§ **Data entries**
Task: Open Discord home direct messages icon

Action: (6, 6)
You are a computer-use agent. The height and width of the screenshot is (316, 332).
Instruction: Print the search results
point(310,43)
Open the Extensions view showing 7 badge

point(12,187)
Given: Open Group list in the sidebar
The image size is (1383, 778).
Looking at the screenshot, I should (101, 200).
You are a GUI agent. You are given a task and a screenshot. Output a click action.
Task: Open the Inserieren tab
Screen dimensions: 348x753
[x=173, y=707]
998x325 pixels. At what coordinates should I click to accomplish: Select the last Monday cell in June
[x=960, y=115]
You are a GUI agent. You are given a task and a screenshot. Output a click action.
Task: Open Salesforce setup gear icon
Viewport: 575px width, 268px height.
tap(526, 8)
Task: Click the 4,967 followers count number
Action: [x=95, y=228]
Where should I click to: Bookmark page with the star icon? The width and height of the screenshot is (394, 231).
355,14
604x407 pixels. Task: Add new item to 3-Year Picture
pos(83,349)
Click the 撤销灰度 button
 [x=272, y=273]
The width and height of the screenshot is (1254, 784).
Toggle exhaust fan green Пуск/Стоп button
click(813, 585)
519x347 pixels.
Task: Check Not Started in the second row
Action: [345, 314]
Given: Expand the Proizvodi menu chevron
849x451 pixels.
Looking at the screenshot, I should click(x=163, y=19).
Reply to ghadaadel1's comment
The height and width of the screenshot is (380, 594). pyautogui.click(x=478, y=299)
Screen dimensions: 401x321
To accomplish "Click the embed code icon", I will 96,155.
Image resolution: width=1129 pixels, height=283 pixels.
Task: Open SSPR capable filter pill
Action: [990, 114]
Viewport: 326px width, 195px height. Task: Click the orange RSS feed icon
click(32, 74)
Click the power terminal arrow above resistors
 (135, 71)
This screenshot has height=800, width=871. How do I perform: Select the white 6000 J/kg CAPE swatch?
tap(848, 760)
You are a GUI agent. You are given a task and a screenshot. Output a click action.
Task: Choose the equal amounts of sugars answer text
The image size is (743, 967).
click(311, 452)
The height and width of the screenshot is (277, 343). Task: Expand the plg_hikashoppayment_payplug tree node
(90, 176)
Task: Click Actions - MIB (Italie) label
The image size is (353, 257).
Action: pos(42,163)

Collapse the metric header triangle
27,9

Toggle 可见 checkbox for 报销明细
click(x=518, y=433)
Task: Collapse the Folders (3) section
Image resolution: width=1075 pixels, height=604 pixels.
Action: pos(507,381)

§ **Problem statement**
Set down only these lines, exactly: the one containing "Reply to ghadaadel1's comment" and each line after it through the end of the entries above.

§ **Solved problem**
Reply to ghadaadel1's comment
The height and width of the screenshot is (380, 594). pyautogui.click(x=478, y=299)
Screen dimensions: 401x321
To accomplish "Click the embed code icon", I will 96,155.
Image resolution: width=1129 pixels, height=283 pixels.
Task: Open SSPR capable filter pill
Action: [990, 114]
Viewport: 326px width, 195px height. Task: Click the orange RSS feed icon
click(32, 74)
Click the power terminal arrow above resistors
 (135, 71)
This screenshot has height=800, width=871. How do I perform: Select the white 6000 J/kg CAPE swatch?
tap(848, 760)
You are a GUI agent. You are given a task and a screenshot. Output a click action.
Task: Choose the equal amounts of sugars answer text
The image size is (743, 967).
click(311, 452)
The height and width of the screenshot is (277, 343). Task: Expand the plg_hikashoppayment_payplug tree node
(90, 176)
Task: Click Actions - MIB (Italie) label
The image size is (353, 257).
Action: pos(42,163)

Collapse the metric header triangle
27,9

Toggle 可见 checkbox for 报销明细
click(x=518, y=433)
Task: Collapse the Folders (3) section
Image resolution: width=1075 pixels, height=604 pixels.
Action: pos(507,381)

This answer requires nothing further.